Saving the Wakarusa Wetlands: Land Development and the Project to Mitigate its Impact
The bulldozers are getting closer. For two decades, development of a four-lane highway loop around Lawrence, Kansas, has been closing in on the place where I take my lunchtime walks and look for birds in the morning and evening. Now the public-comment periods have expired, the environmental impact statements have been written, and the permits have been issued. Soon four elevated lanes of speeding cars and noisy trucks may divide the Wakarusa Wetlands.
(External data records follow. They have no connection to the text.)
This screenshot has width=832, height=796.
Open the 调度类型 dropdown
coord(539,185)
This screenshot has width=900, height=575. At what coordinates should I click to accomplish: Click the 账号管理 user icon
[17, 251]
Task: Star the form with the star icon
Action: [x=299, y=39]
The sluggish creek where beavers make their dams will be filled in. The boardwalk across a marsh that’s a particularly good place to see winter sparrows will be paved over. The ragged stand of cottonwoods where spring warblers stop to rest will be cut down. The cattail marsh from which the whistles and chirps of song sparrows compete with the squawks of herons and egrets will roar with the sound of traffic speeding between Topeka and Kansas City. The wet prairie over which short-eared owls fly in low undulating circuits will be slashed by trucks at highway speeds. The vista across a mile of wetland and marsh to the valley of the Wakarusa River will be blocked by a raised roadway.
The impending construction seems an unmitigated disaster. Unmitigated, however, is exactly what it is not. Along the construction corridor, just south of where the new highway may soon be built, a mitigation project is taking shape. To win permission from the Army Corps of Engineers to fill in part of the wetlands, the Kansas Department of Transportation is buying up adjoining farmland to replace the wetlands that will be buried under the highway. Roger Boyd, a retired biologist from nearby Baker University, and his crew of bulldozer operators are working to reshape the land to hold water in ponds and marshes.
The loss of a piece of my lunchtime birding wetland will not go unmitigated. Across the road, my fellow bird watchers and I will gain up to 370 acres of manufactured habitat, reclaimed from farmland that was itself claimed from the floodplain a century ago. Bulldozers will erase the elevated rows the farmers made and replace them with sinuous swales that suggest the pattern of old river channels snaking across the floodway. An interpretive center and trails will be built. Boyd hopes to see a youth camp on the banks of the Wakarusa River, arguing “there’s a big difference between a two-hour field trip and spending a night listening to the barred and great horned owls.” Perhaps the center and camp will help awaken a love of birds or marshes in a new generation. Those young birders might be the ones who find the way to save the next marsh while providing safe roads for our cars and trucks.